Le moins glorieux de mes souvenirs : j’ai « fait caca à la culotte » et on m’en barbouille la figure. Je trouve cette punition humiliante et dégoûtante. Je ne supporterai plus jamais la couleur marron.
Le plus glorieux, même s’il déclenche en général l’hilarité quand je le raconte, c’est « mon accident de trottinette ». J’ai cinq ans. Je me prends pour Fangio, avec ma trottinette rouge. Je bute contre une grille proéminente cachant un point d’eau et tombe la tête la première sur un boulon rouillé. C’est la première fois que je vois du sang. Fascinée, je regarde les gouttes qui tombent de mon menton et font un dessin brun rouge sur la terre. Les autres enfants crient « Mamie ! Mamie ! Colette saigne ! » Je sens leur panique. J’aurais dit alors, de façon mélodramatique : « je crois que je vais mourir. » C’est le médecin de famille qui me fait des points de suture. Il a une barbiche et d’épaisses chaussettes montantes de montagnard. Il me fait peur, je ne suis pas habituée à voir des hommes d’aussi près.
 
Mamie, c’est notre nourrice.

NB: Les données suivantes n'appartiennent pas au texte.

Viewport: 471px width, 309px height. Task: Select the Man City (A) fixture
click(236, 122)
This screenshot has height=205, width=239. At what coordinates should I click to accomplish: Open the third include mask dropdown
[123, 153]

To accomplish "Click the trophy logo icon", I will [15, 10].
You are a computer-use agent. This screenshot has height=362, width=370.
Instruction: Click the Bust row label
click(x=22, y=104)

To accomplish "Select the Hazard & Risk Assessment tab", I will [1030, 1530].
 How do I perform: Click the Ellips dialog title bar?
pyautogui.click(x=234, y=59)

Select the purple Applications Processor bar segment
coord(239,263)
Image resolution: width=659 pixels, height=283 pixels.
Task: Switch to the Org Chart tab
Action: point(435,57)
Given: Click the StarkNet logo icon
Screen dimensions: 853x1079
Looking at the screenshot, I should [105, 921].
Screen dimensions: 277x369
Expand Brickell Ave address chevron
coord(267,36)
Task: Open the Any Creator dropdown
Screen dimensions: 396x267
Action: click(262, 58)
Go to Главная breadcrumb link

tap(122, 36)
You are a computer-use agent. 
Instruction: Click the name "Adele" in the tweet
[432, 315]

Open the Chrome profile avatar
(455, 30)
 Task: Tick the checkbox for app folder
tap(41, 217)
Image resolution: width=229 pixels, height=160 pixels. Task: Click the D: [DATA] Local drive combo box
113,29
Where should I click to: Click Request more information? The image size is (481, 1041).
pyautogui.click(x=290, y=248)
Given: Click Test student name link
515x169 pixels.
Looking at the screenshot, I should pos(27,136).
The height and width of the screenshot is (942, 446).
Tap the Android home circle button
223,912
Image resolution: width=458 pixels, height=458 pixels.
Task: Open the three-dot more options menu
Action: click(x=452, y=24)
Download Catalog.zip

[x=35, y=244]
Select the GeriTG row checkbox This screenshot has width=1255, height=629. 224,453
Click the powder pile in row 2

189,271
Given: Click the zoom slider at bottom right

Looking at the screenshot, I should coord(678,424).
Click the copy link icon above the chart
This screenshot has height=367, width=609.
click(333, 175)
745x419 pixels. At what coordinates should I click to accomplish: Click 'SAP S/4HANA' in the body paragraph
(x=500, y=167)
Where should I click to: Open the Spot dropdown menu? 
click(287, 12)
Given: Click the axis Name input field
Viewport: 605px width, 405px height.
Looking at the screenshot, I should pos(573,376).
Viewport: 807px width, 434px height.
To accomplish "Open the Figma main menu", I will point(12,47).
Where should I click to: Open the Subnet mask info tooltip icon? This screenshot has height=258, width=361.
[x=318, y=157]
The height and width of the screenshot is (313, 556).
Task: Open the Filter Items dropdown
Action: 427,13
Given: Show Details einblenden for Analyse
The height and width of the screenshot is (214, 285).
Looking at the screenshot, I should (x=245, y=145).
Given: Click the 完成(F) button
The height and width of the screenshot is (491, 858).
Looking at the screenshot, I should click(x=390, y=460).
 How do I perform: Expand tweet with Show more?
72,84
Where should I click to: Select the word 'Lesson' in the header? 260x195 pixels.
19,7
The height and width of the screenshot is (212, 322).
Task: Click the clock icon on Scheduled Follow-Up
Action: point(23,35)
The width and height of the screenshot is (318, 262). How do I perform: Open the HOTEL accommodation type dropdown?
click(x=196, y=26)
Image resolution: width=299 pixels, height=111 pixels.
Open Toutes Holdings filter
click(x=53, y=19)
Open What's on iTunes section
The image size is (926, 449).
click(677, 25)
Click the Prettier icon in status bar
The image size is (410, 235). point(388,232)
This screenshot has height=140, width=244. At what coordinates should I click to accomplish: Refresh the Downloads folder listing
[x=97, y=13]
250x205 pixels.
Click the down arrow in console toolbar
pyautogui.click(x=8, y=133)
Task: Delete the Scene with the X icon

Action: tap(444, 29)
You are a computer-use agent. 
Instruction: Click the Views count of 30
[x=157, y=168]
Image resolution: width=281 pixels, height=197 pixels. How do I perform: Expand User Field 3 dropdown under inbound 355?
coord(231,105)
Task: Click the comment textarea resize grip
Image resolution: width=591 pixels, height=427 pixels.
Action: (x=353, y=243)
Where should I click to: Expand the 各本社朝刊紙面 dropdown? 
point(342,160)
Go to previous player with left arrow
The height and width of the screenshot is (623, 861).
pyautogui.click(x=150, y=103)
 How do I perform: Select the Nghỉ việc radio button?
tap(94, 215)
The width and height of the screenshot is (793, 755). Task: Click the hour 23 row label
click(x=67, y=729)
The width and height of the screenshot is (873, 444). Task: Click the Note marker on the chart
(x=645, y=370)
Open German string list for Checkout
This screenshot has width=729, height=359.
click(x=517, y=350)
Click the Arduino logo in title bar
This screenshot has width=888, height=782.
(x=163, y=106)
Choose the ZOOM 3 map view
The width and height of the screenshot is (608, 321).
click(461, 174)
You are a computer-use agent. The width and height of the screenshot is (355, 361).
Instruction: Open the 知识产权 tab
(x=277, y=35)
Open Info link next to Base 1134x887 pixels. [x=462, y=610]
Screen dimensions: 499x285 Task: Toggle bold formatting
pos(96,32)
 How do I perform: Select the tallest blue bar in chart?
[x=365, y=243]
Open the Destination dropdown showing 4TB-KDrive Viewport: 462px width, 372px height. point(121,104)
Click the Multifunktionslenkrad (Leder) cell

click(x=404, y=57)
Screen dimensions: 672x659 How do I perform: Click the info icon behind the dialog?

Les enfants, ce sont Alain, Fanfan et Mimi. Mimi est handicapée mentale, elle a des lunettes aux verres en culs-de-bouteille. Il y a aussi les deux nièces de notre nourrice, qui habitent l’autre partie de la maison avec leur famille. Je suis la plus jeune. À cause de ces souvenirs campagnards, j’ai cru pendant de longues années avoir vécu dans une ferme. En fait, il s’agit d’une grande et belle maison à l’architecture élégante dans un parc magnifiquement arboré. Ma mamie est une jeune femme « de bonne famille » comme on le dit à l’époque, qui a décidé de ne pas se marier et d’élever des enfants abandonnés ou brutalisés. La plupart sont issus de familles bourgeoises désireuses de cacher leurs bâtards. Je cumule les deux cas de figure. Née de père inconnu, je n’ai pas été abandonnée mais « placée », à environ dix mois, après un empoisonnement qui m’a valu des soins intensifs à l’hôpital. Un conseil de famille a jugé ma mère immature, incapable de s’occuper de moi.
 
Le jour J, c’est le jour où ma mère est venue me récupérer.
 
Mamie m’a bien dit que la jeune dame brune qui était apparue un jour avec des cadeaux pour tout le monde est ma mère. Qu’elle va venir me chercher, que vivre avec sa maman, c’est une chance que n’auront pas les autres. Elle a prononcé plusieurs fois le mot « maman ». Ma mamie est vraiment heureuse pour moi et veut que les autres enfants le soient. Ils le sont. Aussi, quand elle me demande de faire un dessin pour ma mère, j’y mets toute mon âme, pour leur faire plaisir à tous. Je dessine des personnages colorés faisant une ronde. Ce dessin exceptionnel pour une enfant de mon âge – même pas six ans – ma mamie le montre fièrement à plein de gens.
 
Ce jour d’août 1958, ma mère m’arrache à ma famille. Oui, j’ai une famille : une mamie, un frère et deux sœurs, des cousines et même une grand-mère, la mère de ma mamie. Je suis une enfant heureuse. Il n’existe qu’une photo de moi, qui respire le bonheur. Je suis une petite blonde potelée aux cheveux longs légèrement bouclés, aux yeux pétillants, au sourire craquant.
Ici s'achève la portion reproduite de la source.